If you’re feeling some déjà vu, there’s a reason—these journalists are falling victim to the same extrapolation fallacy that pervades so much political coverage. In these sorts of stories, reporters identify a current trend and spin out a story in which it continues to implausible extremes. Consider two recent examples: the decline in President Obama’s standing in the polls after his first debate with Mitt Romney and the surge in Democrats’ standing in the generic House ballot during the government shutdown. In both cases, journalists extrapolated wildly from a short-term trend, hyping Romney’s “momentum” and the damage to the Republican brand and suggesting that the trends would continue in the direction indicated by the arrows in the graphs below.

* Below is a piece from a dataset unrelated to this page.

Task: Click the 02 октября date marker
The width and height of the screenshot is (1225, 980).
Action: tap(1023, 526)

But as the graphs show, any shifts in public opinion around those events were transitory.* Romney’s standing in the polls stabilized soon after the first debate. Likewise, the GOP quickly shifted from defense to offense after the media’s attention shifted from the shutdown to the healthcare rollout. While it is possible to imagine alternative scenarios (see, e.g., the breathless reporting in the 2012 campaign retrospective Double Down on how Obama narrowly averted a disastrous second debate), the reality is that national politicians and parties rarely self-destruct on the level that these predictions require. Democrats now face a policy challenge that is more difficult than overcoming a poor debate performance, but it is likely that the administration will fix enough problems to maintain party cohesion and prevent repeal, particularly once they can highlight benefits from the law that will become available in January.

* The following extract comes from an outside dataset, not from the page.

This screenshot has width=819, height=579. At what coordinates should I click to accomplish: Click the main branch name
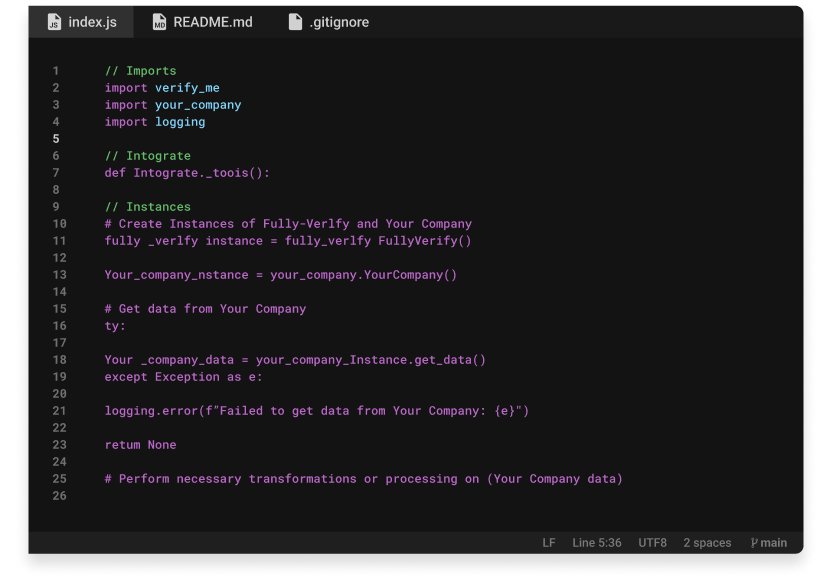(x=773, y=543)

The problem, of course, is that predicting the persistence of the status quo is boring. Journalists have strong incentives to inflate the likelihood of worst-case scenarios for whoever is losing the current news cycle, which produces a lot of phony “game changers”. After so much hype and so many failed predictions, who can blame citizens for tuning these stories out?

* The labels and arrows on the graphs are intended to be illustrate the perceived effect of the events in question rather than their actual timing or impact—please consult the original Huffington Post Pollster poll averages for the 2012 presidential campaign and the 2014 House generic ballot for more details. The first Obama-Romney debate took place on Oct. 3, 2012, and the shutdown lasted from Oct. 1-17, 2013.

Follow @USProjectCJR for more posts from this author and the rest of the United States Project team.

Has America ever needed a media watchdog more than now? Help us by joining CJR today.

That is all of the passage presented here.